In the early or mid-seventies, Kenneth Tyndale’s Living Bible found no publisher willing to take a chance. If my memory serves me correctly, he shopped that manuscript around to 5 or 6 publishers. He finally had to become his own publisher. That’s why to this day Tyndale Publishers stays opened to writers that can’t find a publisher (at least in theory).
Why would any author–who writes an important book, who works hard to get it into the hands of readers, and who has developed some sort of platform on his/her own–want to share that with a publisher whose “platform” policy makes it clear that they are unwilling to invest or risk anything, with that author? Who needs fair-weather friends? I do not fully understand publishing, but common sense begs the question: what use is a publisher to an already popular and successful author? All she needs at that point is a reprographics company who can keep up with demand and a sharp, innovative administrative assistant to coordinate all of her partnerships.
Lottery winners are smart not to trust new found friends. They do best to trust their instincts and the loyal friends who were with them from the start.
The Christian writer and publisher must remain open to other considerations that secular publishers need not consider–God’s will for effective ministry and for building the body of Christ. We will be held responsible for more than the bottom line. How much of our “business” is sensitive to the needs of ministry and guidance of the Holy Spirit? God uses the little known and despised things to confound the wise. He often raises up the least likely. We look on the outside. He looks on the inside. He purposely counters our too often worldly perspectives. Therefore, if we don’t want to miss what He is doing, we need to stay sensitive to his leading, as well as to our formulas for success. He may choose to bypass them (as in The Shack and many other titles that surprised those who had their eyes on the bottom line).
Fortunately for us, many of the greatest authors in literature had publishers that knew that writers write and publishers market–its a partnership. The great publishing houses became such because they knew that first books were investments. Author and publisher needed each other. They took chances together in order to impact their world, because they believed in the message. And each had his own responsibilities and expertise. They were co-workers.
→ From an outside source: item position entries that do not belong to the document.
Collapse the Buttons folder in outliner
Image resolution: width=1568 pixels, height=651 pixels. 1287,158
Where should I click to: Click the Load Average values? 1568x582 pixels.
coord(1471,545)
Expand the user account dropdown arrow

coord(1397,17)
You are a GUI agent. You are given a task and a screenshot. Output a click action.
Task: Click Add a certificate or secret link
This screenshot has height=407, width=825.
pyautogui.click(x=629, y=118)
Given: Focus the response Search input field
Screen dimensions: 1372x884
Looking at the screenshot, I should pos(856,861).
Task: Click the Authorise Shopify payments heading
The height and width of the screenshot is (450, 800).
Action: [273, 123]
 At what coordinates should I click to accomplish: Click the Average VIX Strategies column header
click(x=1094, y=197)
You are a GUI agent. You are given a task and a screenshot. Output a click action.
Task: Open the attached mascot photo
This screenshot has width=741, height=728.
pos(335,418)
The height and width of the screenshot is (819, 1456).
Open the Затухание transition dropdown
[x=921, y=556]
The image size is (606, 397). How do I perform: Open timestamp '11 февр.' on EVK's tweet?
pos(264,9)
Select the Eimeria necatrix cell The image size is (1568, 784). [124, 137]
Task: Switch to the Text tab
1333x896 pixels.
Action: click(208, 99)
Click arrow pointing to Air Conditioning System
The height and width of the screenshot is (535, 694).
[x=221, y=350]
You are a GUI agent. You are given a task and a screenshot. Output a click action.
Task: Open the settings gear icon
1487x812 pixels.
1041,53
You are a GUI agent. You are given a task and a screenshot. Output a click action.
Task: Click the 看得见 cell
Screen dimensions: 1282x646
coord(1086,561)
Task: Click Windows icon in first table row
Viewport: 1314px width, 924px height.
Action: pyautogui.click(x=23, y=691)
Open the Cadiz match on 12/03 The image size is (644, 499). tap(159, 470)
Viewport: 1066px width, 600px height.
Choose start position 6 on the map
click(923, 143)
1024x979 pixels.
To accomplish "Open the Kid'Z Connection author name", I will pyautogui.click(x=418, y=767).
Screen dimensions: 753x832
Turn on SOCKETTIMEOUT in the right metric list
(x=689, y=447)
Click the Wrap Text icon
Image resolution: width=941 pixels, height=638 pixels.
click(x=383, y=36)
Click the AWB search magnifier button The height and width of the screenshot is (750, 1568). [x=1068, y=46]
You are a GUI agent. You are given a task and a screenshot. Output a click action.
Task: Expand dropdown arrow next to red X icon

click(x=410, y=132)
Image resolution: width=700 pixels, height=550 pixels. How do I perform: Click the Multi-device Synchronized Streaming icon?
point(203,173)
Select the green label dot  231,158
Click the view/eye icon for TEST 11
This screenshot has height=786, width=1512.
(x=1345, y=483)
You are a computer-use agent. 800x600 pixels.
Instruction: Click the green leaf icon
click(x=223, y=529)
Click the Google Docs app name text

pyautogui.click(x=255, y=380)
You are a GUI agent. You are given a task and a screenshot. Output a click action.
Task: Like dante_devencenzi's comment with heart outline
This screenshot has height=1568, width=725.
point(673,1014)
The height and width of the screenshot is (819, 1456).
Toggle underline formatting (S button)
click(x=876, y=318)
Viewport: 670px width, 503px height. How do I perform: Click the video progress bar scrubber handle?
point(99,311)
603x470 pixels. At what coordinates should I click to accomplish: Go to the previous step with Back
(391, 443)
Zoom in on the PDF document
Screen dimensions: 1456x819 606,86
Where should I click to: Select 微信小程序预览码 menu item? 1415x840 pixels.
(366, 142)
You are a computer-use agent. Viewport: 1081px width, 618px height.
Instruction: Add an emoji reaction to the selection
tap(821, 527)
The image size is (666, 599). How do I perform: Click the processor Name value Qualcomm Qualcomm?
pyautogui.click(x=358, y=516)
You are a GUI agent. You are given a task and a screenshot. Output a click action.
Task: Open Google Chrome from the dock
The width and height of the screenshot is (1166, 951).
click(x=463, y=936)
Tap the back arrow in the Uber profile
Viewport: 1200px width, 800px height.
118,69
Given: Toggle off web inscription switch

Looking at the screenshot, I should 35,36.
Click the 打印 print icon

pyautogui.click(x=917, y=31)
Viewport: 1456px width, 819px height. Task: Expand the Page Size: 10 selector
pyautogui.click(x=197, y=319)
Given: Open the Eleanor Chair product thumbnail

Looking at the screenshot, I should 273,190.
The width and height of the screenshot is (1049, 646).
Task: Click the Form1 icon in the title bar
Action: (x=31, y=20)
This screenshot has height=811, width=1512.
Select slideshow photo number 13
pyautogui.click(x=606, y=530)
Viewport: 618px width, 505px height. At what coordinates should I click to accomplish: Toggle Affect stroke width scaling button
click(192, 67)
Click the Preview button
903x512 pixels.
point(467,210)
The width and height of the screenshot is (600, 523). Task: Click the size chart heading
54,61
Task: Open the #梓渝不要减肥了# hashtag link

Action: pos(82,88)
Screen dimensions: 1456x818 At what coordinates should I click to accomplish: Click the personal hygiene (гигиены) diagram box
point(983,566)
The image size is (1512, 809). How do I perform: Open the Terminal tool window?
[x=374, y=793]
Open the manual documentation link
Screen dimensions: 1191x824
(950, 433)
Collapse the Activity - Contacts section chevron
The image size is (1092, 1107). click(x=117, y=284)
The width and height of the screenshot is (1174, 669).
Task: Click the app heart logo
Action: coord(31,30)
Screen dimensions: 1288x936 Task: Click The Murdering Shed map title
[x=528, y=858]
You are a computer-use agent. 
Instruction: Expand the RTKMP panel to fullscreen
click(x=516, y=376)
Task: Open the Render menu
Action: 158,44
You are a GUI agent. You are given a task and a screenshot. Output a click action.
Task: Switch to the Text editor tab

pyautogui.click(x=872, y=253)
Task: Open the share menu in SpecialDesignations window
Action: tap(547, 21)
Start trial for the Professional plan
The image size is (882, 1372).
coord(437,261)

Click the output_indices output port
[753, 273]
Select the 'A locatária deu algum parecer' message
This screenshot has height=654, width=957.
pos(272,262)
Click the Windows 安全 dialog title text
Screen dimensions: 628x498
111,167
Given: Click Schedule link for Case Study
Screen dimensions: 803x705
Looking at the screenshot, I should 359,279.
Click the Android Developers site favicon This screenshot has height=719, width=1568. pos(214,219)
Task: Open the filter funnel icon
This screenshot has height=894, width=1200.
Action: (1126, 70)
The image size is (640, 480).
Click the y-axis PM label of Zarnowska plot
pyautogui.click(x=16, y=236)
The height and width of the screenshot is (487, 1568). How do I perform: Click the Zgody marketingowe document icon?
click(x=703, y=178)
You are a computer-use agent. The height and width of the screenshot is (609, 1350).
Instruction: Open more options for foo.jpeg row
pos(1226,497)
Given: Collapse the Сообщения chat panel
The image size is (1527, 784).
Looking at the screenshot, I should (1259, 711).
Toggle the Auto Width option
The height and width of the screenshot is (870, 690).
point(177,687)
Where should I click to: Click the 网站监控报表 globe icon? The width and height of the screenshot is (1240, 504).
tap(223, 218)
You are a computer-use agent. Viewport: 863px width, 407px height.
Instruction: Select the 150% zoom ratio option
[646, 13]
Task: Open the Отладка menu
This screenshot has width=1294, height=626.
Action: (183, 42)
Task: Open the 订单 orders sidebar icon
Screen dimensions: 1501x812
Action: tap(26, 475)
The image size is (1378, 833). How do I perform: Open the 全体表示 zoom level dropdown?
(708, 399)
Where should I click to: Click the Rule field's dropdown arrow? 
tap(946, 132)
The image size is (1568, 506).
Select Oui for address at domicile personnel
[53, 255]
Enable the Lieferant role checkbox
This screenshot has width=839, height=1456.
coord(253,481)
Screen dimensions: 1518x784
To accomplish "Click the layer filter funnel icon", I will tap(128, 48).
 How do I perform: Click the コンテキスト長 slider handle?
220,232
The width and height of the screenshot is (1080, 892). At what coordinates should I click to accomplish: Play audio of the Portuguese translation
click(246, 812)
An increasing number of today’s publishers appear to want a guaranteed return on someone else’s investment. They may be unaware of publishing history. Some publishers know better and continue to believe that important books remain to be written and discovered. And occasionally a receptive publisher connects with a potentially great writer and together they make history. However, that becomes increasingly rare when publishers set policies that exclude new manuscript submissions unless they come through agents. I don’t have the solution. Publishers have their own challenges. More could be said on this, but perhaps someone more qualified could take up the challenge.
My guess is that if the current publishing trend continues, more and more authors will find alternate ways to publish and connect with readers. Then where will the Christian publishers be when their potential authors no longer need them?
I’ve heard it said that ”the internet eliminates geography.” Social networking is the new town center. After all, word of mouth has always been and will continue to be the most effective form of advertising. So authors, don’t worry if the big guys won’t even read your manuscripts without an agent. You have many alternatives in the new community. Let’s see how good the Lord is at getting your work out there.
QUESTION: What will be the future for corporate Christian publishers?